The results show that none of the pre-election tests indicate significant pre-election abnormal volatility. However, all sectors except Consumer Cyclical demonstrate significant abnormal volatility in the post-election period.

This leads us to an important conclusion: it seems that it is the result of the election, and not its expectation, that drives the most volatility!

Linear Regression on Election Characteristics

So far, we have found ways to aggregate behaviour of sectors around different elections and test for statistical significance. However, this assumes that all elections are the same, or in the case of our second abnormal returns test, that they only differ by winning party. In reality, every election takes place within an economic and geopolitical contex that can raise the stakes for the outcome. In this last section, we use regression analysis to figure out what characteristics of elections make investors more nervous! We look at many different features, whether the party changes, the margin in the popular vote, how high were geopolitical tensions, how polarized was the country, etc. We also include the relative day as an independent variable.
In good data science fashion, we first explore correlations between our independent variables and exclude those features that are too correlated with each other.

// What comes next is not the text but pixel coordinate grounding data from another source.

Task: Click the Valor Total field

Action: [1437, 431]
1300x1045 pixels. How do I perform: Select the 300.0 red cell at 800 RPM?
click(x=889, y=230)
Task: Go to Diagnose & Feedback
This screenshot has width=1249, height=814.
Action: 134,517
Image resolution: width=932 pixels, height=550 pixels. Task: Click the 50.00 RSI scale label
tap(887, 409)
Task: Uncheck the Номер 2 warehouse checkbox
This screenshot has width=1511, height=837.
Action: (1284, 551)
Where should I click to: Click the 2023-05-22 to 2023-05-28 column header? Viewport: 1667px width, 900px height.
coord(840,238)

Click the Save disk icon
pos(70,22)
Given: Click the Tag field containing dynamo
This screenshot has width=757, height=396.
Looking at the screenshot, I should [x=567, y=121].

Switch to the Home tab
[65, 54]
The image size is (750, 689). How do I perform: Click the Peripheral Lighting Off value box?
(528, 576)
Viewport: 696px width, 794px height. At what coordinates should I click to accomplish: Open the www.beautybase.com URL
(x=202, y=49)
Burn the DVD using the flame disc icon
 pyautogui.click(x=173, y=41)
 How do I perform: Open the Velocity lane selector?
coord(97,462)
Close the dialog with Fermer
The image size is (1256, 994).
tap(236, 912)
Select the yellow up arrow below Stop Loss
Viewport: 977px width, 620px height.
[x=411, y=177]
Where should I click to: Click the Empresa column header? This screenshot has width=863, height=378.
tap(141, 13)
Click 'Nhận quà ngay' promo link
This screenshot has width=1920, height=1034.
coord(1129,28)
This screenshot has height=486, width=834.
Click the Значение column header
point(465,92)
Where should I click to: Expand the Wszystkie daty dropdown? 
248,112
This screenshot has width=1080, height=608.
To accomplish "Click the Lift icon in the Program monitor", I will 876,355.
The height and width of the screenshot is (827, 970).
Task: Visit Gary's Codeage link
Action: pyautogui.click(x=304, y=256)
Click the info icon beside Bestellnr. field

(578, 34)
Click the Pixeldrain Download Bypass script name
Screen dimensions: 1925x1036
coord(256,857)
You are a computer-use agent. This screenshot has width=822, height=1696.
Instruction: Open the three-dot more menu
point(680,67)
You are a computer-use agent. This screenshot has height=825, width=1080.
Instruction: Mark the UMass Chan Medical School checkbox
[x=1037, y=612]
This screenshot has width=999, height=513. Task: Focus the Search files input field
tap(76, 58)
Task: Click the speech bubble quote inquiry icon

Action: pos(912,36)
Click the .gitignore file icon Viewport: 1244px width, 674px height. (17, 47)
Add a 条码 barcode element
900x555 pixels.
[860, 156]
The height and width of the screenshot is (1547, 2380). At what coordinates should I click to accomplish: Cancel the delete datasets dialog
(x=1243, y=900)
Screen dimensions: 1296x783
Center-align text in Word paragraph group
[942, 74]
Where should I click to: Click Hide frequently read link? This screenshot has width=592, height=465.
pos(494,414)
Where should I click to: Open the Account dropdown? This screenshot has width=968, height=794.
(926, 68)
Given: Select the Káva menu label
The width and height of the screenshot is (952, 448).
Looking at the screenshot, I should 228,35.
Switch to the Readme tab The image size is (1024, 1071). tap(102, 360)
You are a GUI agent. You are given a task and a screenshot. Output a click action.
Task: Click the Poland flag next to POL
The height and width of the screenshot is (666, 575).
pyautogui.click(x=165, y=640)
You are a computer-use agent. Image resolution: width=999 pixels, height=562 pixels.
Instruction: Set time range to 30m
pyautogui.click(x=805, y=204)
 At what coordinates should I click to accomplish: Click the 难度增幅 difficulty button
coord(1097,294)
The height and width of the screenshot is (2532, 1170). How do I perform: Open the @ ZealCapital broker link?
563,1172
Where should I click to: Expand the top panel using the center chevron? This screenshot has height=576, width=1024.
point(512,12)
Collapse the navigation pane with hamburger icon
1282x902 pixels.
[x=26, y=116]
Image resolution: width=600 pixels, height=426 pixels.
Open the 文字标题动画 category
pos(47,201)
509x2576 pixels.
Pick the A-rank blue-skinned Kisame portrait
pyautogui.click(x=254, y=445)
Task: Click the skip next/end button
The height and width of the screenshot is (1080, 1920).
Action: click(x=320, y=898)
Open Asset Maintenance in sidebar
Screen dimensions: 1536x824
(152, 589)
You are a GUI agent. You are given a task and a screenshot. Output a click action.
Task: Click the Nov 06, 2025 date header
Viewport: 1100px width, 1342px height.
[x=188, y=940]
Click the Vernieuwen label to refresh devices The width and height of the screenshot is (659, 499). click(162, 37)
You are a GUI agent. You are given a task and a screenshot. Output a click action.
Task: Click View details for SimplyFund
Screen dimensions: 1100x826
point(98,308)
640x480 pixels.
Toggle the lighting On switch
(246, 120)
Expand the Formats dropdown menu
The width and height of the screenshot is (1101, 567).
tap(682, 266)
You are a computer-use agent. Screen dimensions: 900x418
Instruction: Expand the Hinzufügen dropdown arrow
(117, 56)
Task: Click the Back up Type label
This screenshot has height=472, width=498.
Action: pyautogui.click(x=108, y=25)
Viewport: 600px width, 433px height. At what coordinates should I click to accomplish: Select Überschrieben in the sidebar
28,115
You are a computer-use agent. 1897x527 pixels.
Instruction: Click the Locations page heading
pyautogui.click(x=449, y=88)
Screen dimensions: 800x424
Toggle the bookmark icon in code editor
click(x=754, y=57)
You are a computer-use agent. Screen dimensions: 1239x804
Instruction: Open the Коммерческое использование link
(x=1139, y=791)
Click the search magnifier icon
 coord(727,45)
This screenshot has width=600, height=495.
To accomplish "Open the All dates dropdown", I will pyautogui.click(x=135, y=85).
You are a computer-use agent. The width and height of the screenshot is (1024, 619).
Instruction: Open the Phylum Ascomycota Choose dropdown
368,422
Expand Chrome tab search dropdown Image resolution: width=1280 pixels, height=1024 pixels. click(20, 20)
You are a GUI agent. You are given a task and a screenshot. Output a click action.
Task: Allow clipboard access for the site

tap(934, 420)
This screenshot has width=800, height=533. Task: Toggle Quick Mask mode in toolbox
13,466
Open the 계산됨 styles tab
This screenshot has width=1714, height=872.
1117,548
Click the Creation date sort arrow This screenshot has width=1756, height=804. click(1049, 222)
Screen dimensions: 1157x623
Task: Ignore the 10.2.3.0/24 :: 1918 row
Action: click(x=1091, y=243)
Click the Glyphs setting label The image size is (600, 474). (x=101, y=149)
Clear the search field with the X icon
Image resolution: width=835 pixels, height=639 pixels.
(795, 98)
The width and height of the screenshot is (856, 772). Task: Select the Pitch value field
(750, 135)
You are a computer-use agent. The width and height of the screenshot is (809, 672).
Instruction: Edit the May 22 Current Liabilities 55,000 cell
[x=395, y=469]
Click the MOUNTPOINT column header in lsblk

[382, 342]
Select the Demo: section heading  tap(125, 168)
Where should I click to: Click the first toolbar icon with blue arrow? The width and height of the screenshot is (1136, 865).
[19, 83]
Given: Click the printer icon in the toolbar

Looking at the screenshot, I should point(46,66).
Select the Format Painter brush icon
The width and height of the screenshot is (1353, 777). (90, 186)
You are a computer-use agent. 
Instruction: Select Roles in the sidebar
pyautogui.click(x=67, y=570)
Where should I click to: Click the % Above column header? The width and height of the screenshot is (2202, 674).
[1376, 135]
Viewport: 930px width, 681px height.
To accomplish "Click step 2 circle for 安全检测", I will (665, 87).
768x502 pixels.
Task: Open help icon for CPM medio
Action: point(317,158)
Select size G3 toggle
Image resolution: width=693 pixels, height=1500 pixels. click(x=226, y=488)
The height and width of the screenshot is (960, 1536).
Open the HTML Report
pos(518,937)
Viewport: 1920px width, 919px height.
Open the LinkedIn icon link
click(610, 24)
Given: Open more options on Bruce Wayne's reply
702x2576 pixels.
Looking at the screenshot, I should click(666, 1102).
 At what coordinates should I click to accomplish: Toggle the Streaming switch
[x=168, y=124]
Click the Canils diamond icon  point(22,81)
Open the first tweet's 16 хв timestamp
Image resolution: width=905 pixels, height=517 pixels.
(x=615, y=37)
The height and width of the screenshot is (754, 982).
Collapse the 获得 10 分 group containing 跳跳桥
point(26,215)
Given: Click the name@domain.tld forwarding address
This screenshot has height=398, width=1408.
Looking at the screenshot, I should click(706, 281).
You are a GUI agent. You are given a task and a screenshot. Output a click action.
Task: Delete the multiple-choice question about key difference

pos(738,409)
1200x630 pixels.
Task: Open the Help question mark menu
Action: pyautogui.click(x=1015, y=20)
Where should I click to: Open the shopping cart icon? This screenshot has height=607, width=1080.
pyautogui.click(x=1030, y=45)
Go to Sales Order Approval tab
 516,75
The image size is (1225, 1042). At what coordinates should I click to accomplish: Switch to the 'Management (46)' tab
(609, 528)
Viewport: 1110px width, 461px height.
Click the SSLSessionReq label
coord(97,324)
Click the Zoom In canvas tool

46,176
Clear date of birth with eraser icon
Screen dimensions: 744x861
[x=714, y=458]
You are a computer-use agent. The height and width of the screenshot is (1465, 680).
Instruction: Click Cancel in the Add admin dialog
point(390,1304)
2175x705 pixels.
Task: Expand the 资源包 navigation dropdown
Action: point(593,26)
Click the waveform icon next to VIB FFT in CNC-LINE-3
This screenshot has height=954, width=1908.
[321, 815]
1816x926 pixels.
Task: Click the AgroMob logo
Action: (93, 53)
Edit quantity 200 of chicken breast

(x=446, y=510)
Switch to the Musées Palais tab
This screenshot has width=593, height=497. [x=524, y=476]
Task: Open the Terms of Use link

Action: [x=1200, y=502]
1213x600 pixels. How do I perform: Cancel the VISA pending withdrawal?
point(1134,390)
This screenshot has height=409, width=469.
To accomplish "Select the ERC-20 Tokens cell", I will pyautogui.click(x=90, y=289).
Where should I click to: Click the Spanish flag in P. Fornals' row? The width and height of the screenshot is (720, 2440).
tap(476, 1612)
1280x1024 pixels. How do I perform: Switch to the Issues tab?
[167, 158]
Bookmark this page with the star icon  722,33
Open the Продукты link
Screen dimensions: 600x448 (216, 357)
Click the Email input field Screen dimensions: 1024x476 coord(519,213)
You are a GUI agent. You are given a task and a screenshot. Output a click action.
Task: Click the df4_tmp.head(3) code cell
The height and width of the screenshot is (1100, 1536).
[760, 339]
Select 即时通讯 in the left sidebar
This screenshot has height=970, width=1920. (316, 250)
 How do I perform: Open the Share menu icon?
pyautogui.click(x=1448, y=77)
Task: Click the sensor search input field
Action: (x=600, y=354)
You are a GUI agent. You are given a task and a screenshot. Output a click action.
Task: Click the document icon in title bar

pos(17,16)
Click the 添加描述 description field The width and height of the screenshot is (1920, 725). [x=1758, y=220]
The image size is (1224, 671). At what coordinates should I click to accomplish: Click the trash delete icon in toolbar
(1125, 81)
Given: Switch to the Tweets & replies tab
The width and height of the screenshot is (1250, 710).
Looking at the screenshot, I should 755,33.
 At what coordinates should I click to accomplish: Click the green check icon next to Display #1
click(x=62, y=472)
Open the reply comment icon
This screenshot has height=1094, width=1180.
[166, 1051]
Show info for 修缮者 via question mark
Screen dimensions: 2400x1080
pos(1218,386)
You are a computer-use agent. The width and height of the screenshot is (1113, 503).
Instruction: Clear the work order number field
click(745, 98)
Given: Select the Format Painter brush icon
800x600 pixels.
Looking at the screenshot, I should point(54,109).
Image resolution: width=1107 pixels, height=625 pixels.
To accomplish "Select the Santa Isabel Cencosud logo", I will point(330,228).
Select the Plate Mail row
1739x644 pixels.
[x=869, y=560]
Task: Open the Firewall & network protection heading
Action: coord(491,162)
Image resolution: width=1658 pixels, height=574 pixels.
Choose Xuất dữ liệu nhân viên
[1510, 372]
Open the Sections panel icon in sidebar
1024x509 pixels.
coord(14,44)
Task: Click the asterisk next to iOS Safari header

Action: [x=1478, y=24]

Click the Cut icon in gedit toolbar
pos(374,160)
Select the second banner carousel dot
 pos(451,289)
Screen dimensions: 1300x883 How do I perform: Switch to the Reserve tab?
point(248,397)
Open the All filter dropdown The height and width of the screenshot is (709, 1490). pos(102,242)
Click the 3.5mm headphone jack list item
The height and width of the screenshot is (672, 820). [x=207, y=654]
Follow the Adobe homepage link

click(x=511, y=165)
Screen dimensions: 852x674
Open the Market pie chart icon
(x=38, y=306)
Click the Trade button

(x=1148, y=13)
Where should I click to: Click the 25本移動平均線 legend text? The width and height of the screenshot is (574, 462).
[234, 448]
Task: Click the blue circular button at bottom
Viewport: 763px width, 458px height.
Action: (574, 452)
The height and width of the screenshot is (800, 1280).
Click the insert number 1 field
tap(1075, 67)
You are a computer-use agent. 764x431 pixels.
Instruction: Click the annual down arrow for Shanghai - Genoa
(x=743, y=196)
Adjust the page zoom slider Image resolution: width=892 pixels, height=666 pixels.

The boxplot on the left shows that a high correlation between winning party and the margin in the popular vote across the 7 elections we study. Democrats tend to win with a higher popular vote margin. For this reason, we exclude the margin in the popular vote from our regression. We would also argue that winning party would more likely to be cause of elevated volatility than margin of victory itself if an effect were to be found! Similarly, the graph on the right shows a slight correlation between geopolitical tensions and polarization within the country, as measured by the amount of collaboration between bipartisan congress members. However, a further look at our dataset shows that these two values have just been increasing over the years, leading to the observed correlation. We exclude polarization from our regression but we keep in mind that any effect we see from geopolitical tensions might be confounded by polarization, or just by the passage of time.


As we expect differnt dynamics for pre- and post-election volatility, we created two different regressions. In the pre-election model, economic backdrop was the main modualtor of volatility. During recessions, investors might be relying on new candidates to adopt strong policies to pull the economy out of the downturn. This raises the stakes and increases volatility. As for the post-election period, many variables prove to be significant.

Across elections, relative day is the most important determinant of volatility. Volatility is significantly higher on days 1, 2 and 4 but not on day 3, as we discussed earlier through the Monday effect. Other than relative day, Other than relative day, the biggest determinants of post-election volatility are party change and international tensions. A change in party means a change in policy direction. Investors need to reassess their positions and hedge accordingly. As for international tensions, the results of the election could steer the country's foreign policy. For example, in 2004, the Iraq war was a major point of contention in the election, with Democratic candidate John Kerry amassing support in the Left around his anti-war stance. In that context, the election's outcome also determined the future of the war, raising the stakes.

Conclusions

What a ride! If you've made it this far, thank you for following on this journey.

We were able to see that sectors don't react in the same way to market event, with elections triggering distinct and sector-specific responses! We also found that elections are followed by increased volatility across all sectors, particularly in the days immediately after results are announced. In both analyses, the financial sector stood out as the most affected. Finally, we showed that changes in the ruling party and periods of heightened geopolitical tension are associated with higher post-election volatility. Together, these findings provide preliminary answers to our research questions.

To conclude : predicting stocks to make money is hard, especially when unexpected events come into play. So if you want to fill your bank account you might as well write newspaper articles.